Thursday, November 29, 2007

Trouble in paradise, part 1

Me: I have checks bouncing like rubber balls because my mortgage payment went through my account twice. It might be my fault. I'm not for sure. Are you ready for this?

D: I have $500 on the Pistons tonight. I'm ready for you if you're ready for me.

Me: I don't think I'm ready for that. I need you to be better at managing finances than me.

D: And I need you to understand that sometimes I'm not better at money. I wish I was smart about it at all times, but I'm not.

Me: I get that you're not perfect babe. I just want to feel comfortable putting our financial future in your hands.

D: I understand. I just want you to know who I am – a normally levelheaded guy with a gambling problem. You may not be truly ready for that.

Me: If what you think you have is a problem then no I'm not ready for that.

D: It was always a problem. I didn't indulge in it for a long time. But it's always been there.

Me: We should talk about this later.

D: I agree. We'll pick this up later.

Me: I am for your well-being, so I'll pray that the Pistons win.

D: Thank you.

Tuesday, November 27, 2007

Intuition

Me: Lately, I've noticed my intuitive side becoming more and more prevelant, especially where we are concerned. Of course, there was that Sunday that I had lunch at my favorite pizza place and sent you a text asking if you were enjoying your pizza at the exact moment the delivery guy was ringing your doorbell. And then tonight, I was working at my computer and I stopped to think about the text I sent you an hour earlier. The instant I picked up the cell phone, I get a response from you. This has happened on more than one occasion. In fact, it has happened so often I'm starting to wonder if I really did inherit my grandmother's sixth sense. Or are we just becoming more in tune with each other?
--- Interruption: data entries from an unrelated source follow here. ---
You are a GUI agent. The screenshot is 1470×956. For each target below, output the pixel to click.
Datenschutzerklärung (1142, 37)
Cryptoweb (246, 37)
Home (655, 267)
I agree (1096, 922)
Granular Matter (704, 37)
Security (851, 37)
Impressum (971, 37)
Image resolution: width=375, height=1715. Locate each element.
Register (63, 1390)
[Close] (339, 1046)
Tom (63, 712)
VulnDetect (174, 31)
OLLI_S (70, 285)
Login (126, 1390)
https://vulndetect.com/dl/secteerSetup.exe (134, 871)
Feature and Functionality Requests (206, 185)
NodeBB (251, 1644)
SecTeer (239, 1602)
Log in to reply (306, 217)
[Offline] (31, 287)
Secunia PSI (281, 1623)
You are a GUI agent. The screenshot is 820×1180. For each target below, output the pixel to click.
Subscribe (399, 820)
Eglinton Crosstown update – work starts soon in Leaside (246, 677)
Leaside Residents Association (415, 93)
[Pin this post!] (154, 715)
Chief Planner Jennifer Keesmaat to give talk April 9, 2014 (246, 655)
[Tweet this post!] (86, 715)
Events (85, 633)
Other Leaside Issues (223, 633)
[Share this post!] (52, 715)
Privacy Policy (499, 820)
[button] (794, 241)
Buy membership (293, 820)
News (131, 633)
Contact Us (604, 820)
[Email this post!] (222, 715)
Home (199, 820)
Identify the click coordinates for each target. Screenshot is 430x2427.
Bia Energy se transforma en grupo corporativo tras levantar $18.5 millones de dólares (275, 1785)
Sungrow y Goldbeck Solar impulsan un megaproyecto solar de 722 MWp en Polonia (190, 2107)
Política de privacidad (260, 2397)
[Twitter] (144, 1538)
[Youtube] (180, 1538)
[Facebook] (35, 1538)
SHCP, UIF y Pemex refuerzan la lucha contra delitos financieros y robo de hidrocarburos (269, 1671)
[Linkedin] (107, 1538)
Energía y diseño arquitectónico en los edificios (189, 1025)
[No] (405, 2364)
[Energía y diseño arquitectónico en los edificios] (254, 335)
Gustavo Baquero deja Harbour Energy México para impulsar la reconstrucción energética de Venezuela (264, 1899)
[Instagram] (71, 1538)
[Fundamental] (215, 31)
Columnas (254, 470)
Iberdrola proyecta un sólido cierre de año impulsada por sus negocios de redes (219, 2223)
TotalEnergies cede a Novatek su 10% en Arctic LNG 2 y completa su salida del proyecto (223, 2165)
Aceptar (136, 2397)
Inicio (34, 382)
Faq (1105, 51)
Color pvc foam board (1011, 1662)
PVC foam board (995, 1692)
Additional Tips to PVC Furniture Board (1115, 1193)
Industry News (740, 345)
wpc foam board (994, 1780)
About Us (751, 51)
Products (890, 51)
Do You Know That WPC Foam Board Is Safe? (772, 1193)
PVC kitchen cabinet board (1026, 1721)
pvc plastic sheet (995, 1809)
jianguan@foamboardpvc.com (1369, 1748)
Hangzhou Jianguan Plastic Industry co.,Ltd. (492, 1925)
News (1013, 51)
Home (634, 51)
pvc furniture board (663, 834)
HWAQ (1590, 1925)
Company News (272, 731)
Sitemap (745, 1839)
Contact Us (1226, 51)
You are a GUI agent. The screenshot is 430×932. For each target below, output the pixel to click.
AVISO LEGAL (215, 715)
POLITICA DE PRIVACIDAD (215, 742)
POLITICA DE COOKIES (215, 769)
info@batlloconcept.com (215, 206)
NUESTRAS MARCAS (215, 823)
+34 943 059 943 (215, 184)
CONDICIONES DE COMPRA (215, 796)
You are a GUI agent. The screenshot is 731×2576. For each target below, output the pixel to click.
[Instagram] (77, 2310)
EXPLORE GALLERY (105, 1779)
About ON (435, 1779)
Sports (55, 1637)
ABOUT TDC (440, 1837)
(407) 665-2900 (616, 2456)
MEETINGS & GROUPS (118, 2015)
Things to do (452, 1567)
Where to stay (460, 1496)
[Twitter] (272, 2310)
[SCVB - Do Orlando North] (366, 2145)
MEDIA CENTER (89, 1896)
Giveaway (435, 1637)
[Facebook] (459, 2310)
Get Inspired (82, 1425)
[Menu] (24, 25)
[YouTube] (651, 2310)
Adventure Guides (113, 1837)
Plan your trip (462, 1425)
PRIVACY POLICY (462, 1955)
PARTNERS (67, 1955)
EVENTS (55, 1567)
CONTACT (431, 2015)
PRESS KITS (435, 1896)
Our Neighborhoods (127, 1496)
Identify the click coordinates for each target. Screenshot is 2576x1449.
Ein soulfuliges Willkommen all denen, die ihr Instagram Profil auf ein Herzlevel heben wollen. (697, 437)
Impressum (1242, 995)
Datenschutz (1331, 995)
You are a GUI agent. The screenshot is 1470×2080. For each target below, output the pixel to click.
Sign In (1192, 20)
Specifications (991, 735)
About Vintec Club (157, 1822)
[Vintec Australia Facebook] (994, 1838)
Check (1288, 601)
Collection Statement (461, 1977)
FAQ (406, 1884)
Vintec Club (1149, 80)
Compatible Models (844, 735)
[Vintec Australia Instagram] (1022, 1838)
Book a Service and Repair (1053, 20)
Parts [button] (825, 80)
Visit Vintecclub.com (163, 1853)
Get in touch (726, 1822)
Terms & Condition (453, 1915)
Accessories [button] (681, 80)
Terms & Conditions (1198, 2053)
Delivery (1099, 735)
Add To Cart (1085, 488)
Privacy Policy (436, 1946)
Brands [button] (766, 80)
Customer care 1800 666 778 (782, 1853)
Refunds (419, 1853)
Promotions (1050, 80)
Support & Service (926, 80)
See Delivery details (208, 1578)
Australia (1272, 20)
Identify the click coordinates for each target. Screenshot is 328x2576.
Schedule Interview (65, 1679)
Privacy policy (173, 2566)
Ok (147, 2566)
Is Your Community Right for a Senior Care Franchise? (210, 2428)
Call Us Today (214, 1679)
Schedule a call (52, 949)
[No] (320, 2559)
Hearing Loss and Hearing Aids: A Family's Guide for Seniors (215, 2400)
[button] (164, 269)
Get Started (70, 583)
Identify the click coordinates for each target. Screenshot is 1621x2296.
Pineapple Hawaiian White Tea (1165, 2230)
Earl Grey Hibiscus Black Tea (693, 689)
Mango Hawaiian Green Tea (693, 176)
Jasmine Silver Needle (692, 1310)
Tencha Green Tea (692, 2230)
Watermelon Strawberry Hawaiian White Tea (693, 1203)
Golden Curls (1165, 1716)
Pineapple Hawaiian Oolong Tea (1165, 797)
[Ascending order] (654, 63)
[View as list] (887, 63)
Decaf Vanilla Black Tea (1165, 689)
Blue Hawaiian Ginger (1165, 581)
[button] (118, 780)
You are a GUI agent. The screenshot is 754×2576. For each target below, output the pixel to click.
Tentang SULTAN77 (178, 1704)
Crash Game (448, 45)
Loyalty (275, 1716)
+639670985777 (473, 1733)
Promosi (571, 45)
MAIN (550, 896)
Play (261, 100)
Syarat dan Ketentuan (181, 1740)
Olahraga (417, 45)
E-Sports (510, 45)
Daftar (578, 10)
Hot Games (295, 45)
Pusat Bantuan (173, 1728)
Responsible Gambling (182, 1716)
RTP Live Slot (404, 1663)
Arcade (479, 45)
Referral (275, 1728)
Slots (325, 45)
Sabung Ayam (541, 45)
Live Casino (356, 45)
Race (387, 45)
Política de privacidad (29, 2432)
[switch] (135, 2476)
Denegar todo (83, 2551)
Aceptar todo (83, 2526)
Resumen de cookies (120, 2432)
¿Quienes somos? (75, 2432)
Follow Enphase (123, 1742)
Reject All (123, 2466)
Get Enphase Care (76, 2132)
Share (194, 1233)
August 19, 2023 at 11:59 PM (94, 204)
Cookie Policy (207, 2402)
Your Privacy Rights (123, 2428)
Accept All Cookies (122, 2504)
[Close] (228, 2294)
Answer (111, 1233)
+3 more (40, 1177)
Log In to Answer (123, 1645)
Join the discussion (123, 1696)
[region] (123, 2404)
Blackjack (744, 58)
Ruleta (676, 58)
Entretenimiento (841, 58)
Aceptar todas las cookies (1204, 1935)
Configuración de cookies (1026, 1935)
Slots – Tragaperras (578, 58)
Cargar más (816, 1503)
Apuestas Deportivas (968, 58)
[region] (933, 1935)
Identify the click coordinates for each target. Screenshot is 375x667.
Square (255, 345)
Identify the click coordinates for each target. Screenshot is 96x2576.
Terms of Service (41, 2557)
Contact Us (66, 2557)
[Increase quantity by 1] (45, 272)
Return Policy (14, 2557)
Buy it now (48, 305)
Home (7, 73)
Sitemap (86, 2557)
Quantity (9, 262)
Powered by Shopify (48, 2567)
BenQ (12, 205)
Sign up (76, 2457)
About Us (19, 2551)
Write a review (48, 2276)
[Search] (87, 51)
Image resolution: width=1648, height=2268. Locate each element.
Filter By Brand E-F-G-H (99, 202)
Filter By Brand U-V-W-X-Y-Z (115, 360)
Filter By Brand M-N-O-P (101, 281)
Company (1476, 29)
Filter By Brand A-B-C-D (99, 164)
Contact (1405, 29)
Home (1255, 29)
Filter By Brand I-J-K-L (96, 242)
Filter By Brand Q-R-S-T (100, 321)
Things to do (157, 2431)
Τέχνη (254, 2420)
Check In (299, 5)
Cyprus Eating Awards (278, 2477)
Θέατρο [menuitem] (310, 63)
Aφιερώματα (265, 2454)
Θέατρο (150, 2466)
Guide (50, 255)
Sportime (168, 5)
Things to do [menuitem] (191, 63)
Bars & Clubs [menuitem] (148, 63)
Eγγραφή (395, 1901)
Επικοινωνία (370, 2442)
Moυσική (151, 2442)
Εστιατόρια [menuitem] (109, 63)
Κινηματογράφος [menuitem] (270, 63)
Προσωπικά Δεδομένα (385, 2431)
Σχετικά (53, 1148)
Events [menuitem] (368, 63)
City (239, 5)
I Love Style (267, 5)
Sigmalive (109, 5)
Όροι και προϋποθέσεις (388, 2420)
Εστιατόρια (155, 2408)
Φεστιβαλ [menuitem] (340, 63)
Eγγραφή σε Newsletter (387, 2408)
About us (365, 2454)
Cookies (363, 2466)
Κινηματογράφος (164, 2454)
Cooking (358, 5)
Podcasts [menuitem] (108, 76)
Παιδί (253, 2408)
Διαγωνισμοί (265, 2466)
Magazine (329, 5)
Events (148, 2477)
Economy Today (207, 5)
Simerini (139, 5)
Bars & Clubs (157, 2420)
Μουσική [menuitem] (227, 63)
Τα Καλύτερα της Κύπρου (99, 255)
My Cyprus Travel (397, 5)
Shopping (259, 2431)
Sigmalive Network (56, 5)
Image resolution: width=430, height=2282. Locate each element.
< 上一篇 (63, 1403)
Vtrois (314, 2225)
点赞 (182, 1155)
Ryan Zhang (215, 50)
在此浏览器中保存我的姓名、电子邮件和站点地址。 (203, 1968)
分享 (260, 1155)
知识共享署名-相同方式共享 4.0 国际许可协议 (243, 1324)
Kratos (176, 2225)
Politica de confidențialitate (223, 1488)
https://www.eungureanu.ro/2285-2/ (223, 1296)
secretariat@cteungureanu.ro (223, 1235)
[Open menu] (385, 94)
D: Well, I think it's a little more than coincidence, but I'm not sure exactly what it is. I think it has something to do with you knowing my schedule and predilections and combining that knowledge to take educated guesses as to exactly when I am scratching my balls or eating pizza. But I won't shoot down any claims of preternatural knowledge. I have a friend who firmly believes that she is a seer as well, so I know how strongly you guys believe. And since I have no proof that it's not a spiritual thing, I won't rule it out.

Sunday, November 4, 2007

Missing you

Me: I don't know if I miss you because I know you will be here in a few weeks and I'm getting antsy or if I miss you because it's been 3 months since our last visit. Maybe it's a combination of the two. I miss the physical intimacy between the two of us but it's not all about the sex. I also miss you. The first thing I would love to do when you get here is lay on my bed, not to make out, but to cuddle. I want to be held. I need to be held. I need to feel your chest pressed against my face. I want to talk to you face-to-face about all sorts of topics -- deep thought-provoking issues as well as frivolous subject matter. The laughing and jokes we have on the phone, I desire to have that with you in person. I want us to lay on my bed in the dark and discuss our dreams and fears. And then, after we have reestablished emotional closeness, I want to come all over your fingers. I want us to get lost in our desire until we are covered in sweat and each other's juices. I don't know how much longer I can tolerate us being apart. Would we get along as well if we were around each other all the time? Is it wise to get married without having taken the time to find that out? I don't care. I'd find a way to overcome that obstacle. I just want to be with you.

D:
I'm sure we would have our lulls if we were together all the time, as every couple does. But we would also have many times where we would be going along doing whatever job we're doing, and we'd get giddy knowing that in a few hours we'll be coming home to each other. I really can't wait for that. I feel like when I see you in a few weeks, I'm going to want to be with you as much as I ever have, and that probably comes from how distant I was the last time. I don't want to leave any doubt at all about where I stand. So get ready for the smothering and nonstop making out!

Me: Part of me wants to say that you don't have to make up for last time, that I want you to just be yourself, to do what you feel and to let things flow naturally. But then part of me wants to say, "Nonstop making out, woohoo!" Seriously though, I know you love me and desire me. You don't have to show it by making out with me 24/7, especially if you don't feel up to it. That's no fun either.

D: You
misunderstand, honey. It's not that I feel an obligation to make out with you, it's that I want you and I want to show you how bad. It's partly because of what happened last time, but it's not like I'm thinking I have to show you how much I desire you. It's that my body wants to show your body how much I desire you.

Me: Okay. Let the nonstop making out begin! BTW, my vibrator and I had a very nice time thinking about you last night.

D:
I hope your new toy is ready for a new friend in the bedroom.

Me: (Jumping up and down all giddy like) Yes, she is!